**Activity:** Look through the listing below for the word "Task" and copy every line where it occurs.

**Raw data:**

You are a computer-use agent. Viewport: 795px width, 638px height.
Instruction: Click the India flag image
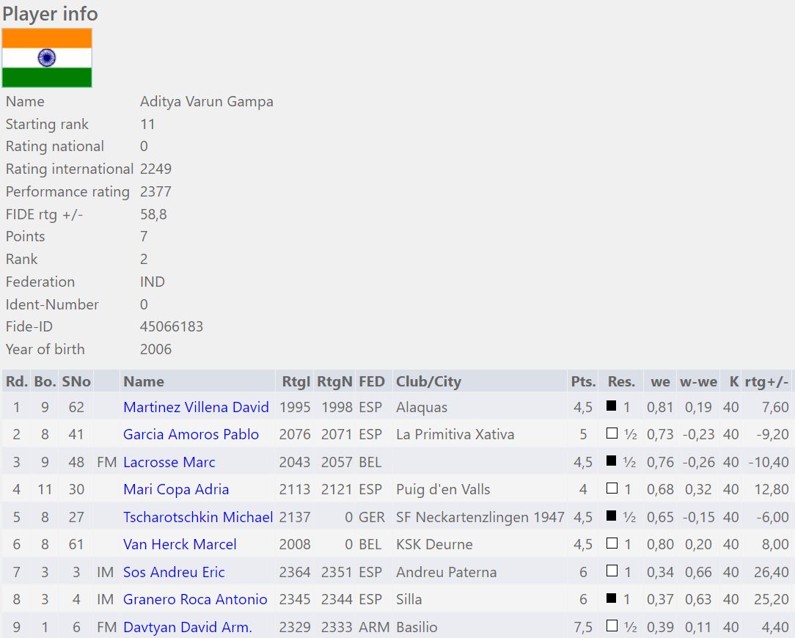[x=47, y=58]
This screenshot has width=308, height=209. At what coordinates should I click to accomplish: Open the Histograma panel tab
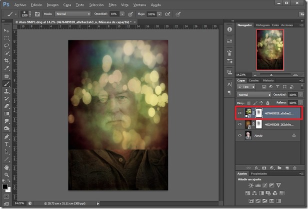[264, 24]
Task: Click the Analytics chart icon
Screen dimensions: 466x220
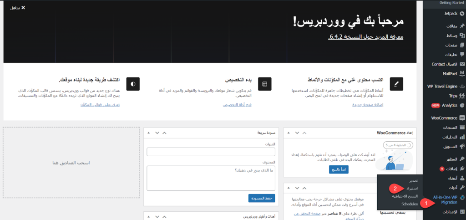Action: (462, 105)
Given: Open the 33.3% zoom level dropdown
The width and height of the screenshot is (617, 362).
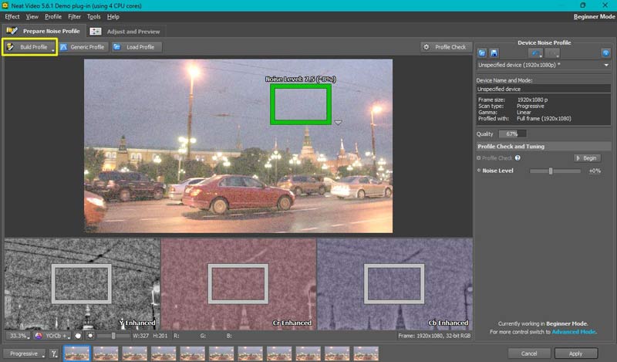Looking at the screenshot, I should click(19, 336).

...

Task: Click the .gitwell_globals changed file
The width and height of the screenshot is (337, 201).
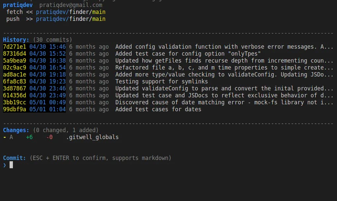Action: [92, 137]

**Exercise result:**
Task: Click the Analytics chart icon
Task: Click the .gitwell_globals changed file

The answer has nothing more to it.